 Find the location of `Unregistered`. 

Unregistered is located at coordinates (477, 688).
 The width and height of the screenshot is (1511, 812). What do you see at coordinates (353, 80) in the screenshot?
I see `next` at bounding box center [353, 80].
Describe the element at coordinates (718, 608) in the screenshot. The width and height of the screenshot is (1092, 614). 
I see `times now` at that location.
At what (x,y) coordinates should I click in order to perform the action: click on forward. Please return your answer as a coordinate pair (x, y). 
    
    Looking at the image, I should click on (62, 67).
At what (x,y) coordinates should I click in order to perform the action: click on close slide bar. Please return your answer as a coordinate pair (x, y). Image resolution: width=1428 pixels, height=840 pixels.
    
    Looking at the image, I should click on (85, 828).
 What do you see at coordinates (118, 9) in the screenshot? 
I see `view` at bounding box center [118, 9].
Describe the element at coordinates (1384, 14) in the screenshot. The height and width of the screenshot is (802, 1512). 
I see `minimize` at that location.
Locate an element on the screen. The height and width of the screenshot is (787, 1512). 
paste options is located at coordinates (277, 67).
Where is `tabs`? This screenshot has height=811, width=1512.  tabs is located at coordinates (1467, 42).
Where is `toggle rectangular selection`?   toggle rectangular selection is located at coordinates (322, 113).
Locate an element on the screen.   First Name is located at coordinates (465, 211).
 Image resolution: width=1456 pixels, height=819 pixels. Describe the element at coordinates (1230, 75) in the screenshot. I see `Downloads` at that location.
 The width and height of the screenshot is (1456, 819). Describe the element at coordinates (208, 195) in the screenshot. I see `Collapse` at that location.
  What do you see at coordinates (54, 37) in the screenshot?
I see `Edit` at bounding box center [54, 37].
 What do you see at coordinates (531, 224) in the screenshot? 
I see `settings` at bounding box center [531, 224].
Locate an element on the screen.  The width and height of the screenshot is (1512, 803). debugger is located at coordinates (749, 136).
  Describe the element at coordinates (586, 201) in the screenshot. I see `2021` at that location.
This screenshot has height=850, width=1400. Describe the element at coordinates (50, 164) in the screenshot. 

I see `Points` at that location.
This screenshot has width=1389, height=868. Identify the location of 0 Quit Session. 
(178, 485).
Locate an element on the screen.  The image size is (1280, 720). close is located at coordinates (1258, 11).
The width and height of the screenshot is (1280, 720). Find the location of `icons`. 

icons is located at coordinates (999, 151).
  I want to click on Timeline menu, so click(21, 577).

* Set exercise *
Write out the lines from the records above word for word, starting at the line that contains "coordinates (322, 113)." and ending at the line that contains "center [54, 37].", including both of those lines.

* Output of the task *
Where is `toggle rectangular selection`?   toggle rectangular selection is located at coordinates (322, 113).
Locate an element on the screen.   First Name is located at coordinates (465, 211).
 Image resolution: width=1456 pixels, height=819 pixels. Describe the element at coordinates (1230, 75) in the screenshot. I see `Downloads` at that location.
 The width and height of the screenshot is (1456, 819). Describe the element at coordinates (208, 195) in the screenshot. I see `Collapse` at that location.
  What do you see at coordinates (54, 37) in the screenshot?
I see `Edit` at bounding box center [54, 37].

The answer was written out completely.